The Victoria Police Department seized over $50,000 in cash, as well as drugs and firearms in a recent search of a home in the 600-block of Manchester Ave. (File contributed/VicPD)

The Victoria Police Department seized over $50,000 in cash, as well as drugs and firearms in a recent search of a home in the 600-block of Manchester Ave. (File contributed/VicPD)

Where does cash seized by B.C. police actually go?

The Victoria Police Department seized over $75,000 in cash in the past few months

In recent months the Victoria Police Department has recovered hundreds of thousands of dollars in cash and assets after conducting several seizures from homes under surveillance.

On July 8, the VicPD seized $50,000 in cash from the 600-block of Manchester Avenue, as well as found several replica firearms and illicit drugs.

Just four days before on July 4, the VicPD seized an additional $25,000 in cash, as well as a loaded handgun and illicit drugs.
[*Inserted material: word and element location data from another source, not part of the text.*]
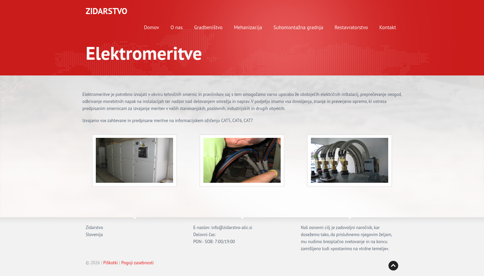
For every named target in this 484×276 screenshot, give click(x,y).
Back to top (393, 266)
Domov (151, 27)
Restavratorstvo (351, 27)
READ MORE: Victoria Police seize drugs, replica firearms and $50,000 in cash after searching Victoria home

In fact, in 2019 so far the Victoria Police Department has seized over $150,000 in cash, begging the question: where does that cash go?
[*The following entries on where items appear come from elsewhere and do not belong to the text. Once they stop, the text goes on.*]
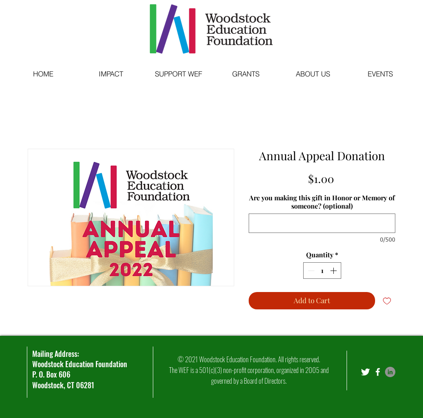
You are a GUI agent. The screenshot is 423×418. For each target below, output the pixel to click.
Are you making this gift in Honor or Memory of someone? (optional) (322, 202)
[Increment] (334, 270)
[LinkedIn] (390, 372)
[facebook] (378, 372)
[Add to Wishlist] (387, 300)
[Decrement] (310, 270)
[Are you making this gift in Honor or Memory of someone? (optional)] (322, 223)
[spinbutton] (322, 270)
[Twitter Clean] (365, 372)
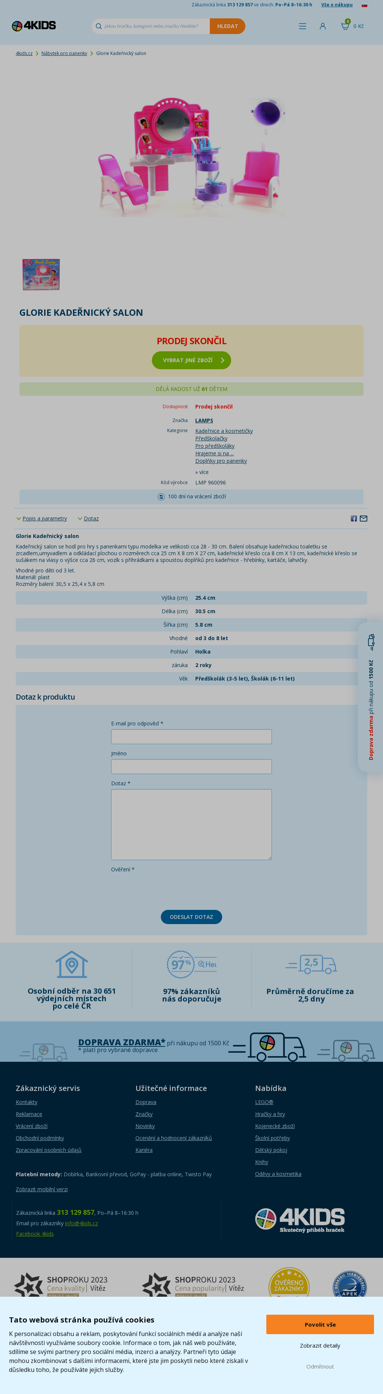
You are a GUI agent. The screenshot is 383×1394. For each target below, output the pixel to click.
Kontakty (26, 1102)
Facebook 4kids (35, 1233)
“Once evidence is documented it goes up for civil forfeiture,” said VicPD spokesperson Bowen Osoko. “Once assets are liquidated, funding goes towards victim accommodation services, counselling, police training and equipment and the development of police training programs.”

Osoko added that the Civil Forfeiture Office (CFO), a body of the provincial government, runs things a little differently than standard criminal law practice in that a person doesn’t have to be convicted to lose their assets.

In an example, Osoko noted that if a man was charged with a crime, an application could still be put forward for the seizure of his car even if he hasn’t been found guilty yet.

Assets are pooled provincially, and are not distributed based on where they were collected. Drugs and weapons are used as evidence, and then destroyed by local police departments.

ALSO READ: Gang member charged after $25,000 in cash, loaded handgun, and drugs seized during Victoria arrest

According to Colin Hynes, spokesperson for the Ministry of Public Safety and Solicitor General, under which the CFO is a branch, since 2007 the CFO has recovered approximately $96 million in forfeitures.

“As our primary focus is conducting litigation, the largest single operating cost is legal costs,” Hynes said. “All recoveries in excess of operational costs go to crime prevention grants.”

Since 2007 $1.67 million from these funds have gone towards victim compensation services, usually for victims of fraud.

Another $42.3 million have gone forward in grants to police departments across the province for equipment and training upgrades.

Between 2017-2018 (the most recently released grant report from the CFO), the Victoria Police Department received $700 to cover sponsorship for the attendance of the BC Association of Police Boards conference and $7,442.40 for the purchase of 12 new ballistic helmets and ARC adapters.

VicPD also received $5,000 for the Victoria Crime Stoppers conference, $10,560 for the purchase of 96 trauma first aid kits, and $11,694.87 for one investigator to attend a week-long session of Vehicle Forensics Examination Training.

ALSO READ: Central Saanich Police seize $50,000 worth of drugs, $35,000 in cash

The Saanich Police department received $2,500 towards a new vehicle for the Community Engagement Division, and another $10,000 for new, covert GPS tracking devices.

The Sidney/North Saanich RCMP department received $6,925.80 for the purchase of four radio sets, while Sooke RCMP received$3,499.65 for the purchase of two pieces of radio surveillance equipment.

The Westshore RCMP received $5,985 for the purchase of three fully-equipped mountain bikes “to be used for surveillance operations.”

The largest sum of cash in 2017-2018 went to the Vancouver Police Department, with a total of $92,811 for the renewal of a civilian investigation assistant position at the department.